We All Just Want To Be Literary Rock Stars: Reading Roberto Bolaño’s Distant Star

Title:  Distant Star

Author:  Roberto Bolaño

Translator:  Chris Andrews

Publisher:  New Directions, New York (2004)

 

Last weekend eight or ten books by Roberto Bolaño fell off a bookstore shelf and landed on my head.  Fortunately they were paperbacks.  But the not so subtle point was made that it was way past time for me to read Bolaño.  And so I picked-up a copy of Distant Star, shelved the rest and went home to read.  The following weekend I went back for Nazi Literature In the Americas.

Distant Star began life as the final chapter of Nazi Literature in the Americas. Bolaño, in a short introductory note, explains how his friend Arturo B. was unsatisfied with the story.  Arturo felt it should be longer and less dependent on the other stories in the collection; that “rather than mirror and explode the others, would be, in itself, a mirror and an explosion”. And so the two men spent “a month and a half in my house in Blanes, where, guided by his dreams and nightmares, we composed the present novel.  My role was limited to preparing refreshments, consulting a few books, and discussing the reuse of numerous paragraphs with Arturo and the increasingly animated ghost of Pierre Menard.”  The joke for those in the know: Arturo B. is Bolaño’s alter-ego.  Pierre Menard is a reference to the Borges short story – “Pierre Menard, Author of the Quixote“.
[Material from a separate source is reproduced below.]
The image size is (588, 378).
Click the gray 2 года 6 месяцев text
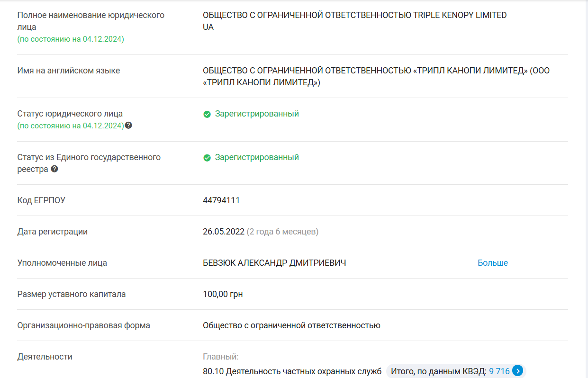(x=282, y=232)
Primarily set in Chile and beginning in the year 1971 – two years before the military coup which unseated then President Allende and put General Augusto Pinochet in power for the next twenty-five years – Bolaño renders a tumultuous period in Chilean history for readers.  Events are described by a first person narrator; a struggling Chilean poet* who recalls how he spent the years leading up to the coup attending poetry workshops with his best friend Bibiano.  In one of these  workshops, led by the Bolshevik poet Juan Stein, our narrator and Bibiano meet the lovely and talented Garmendia twins.  It is in Stein’s workshop that they also first encounter Alberto Ruiz-Tagle, the man who we are told will “revolutionize Chilean poetry”.  Ruiz-Tagle, we eventually learn his real name is Carlos Wieder, becomes a life-long obsession for our narrator.  He is the  bogeyman at the center of the novel –  tied to random acts of terror perpetrated by the Pinochet regime.  Even after our narrator becomes an expat living in France he continues collecting information on Wieder, as well as the other poets he left behind (the poetry professor Stein and his rival workshop leader Soto, Bibiano and the doomed Garmendia twins). He makes only a token effort to sort fact from rumor.  Most of the information comes to him incomplete, in bits and pieces. You get the feeling he’s filling in the gaps, himself, as he goes.
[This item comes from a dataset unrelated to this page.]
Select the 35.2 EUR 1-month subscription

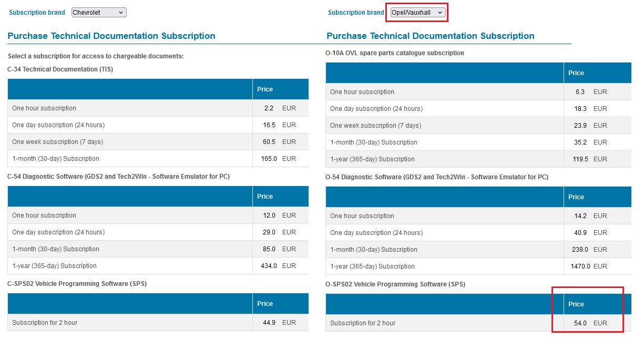pyautogui.click(x=374, y=142)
What happened next is uncertain.  Soto lost himself in the cathedral or cosmic transmitter that is the Perpignan railway station.  Because of the time and the weather (it was winter), the station was almost empty despite the fact that the 1:00 a.m. train for Paris was about to leave. Most people were in the bar or the main waiting room. Soto, for some reason, perhaps he heard voices, went to look in another room, some way off.There he found three young neo-Nazis and a bundle on the ground.  The youths were diligently kicking the bundle. Soto froze on the threshold until he realized that the bundle was moving, when he saw first a hand and then an incredibly dirty arm emerging from the rags. The tramp shouted, Stop hitting me. It was a woman’s voice. But no one was listening, no one except the Chilean writer. Perhaps his eyes filled with tears, tears of self-pity, because something told him he had met his destiny. Now he wouldn’t have to chose between Tel Quel and the OuLiPo. For him, life had chosen the crime reports. In any case, he dropped his bag and the books at the door and approached the youths. Before the fight began he insulted them in Spanish. The harsh Spanish of southern Chile. The youths stabbed Soto and ran away.
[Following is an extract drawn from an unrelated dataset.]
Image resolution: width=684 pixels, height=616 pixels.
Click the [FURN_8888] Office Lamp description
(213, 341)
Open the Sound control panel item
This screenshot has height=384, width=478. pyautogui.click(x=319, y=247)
There was a brief article in the Catalonian newspaper, but Bibiano told me all about it, in a very detailed letter, almost like a detective’s report. It was the last letter I received from him.

Then one day, without warning, a detective arrives at our narrator’s apartment and asks for his help in tracking down Wieder.  Bibiano had sent him.  He, of course, agrees to help. Continue reading “We All Just Want To Be Literary Rock Stars: Reading Roberto Bolaño’s Distant Star”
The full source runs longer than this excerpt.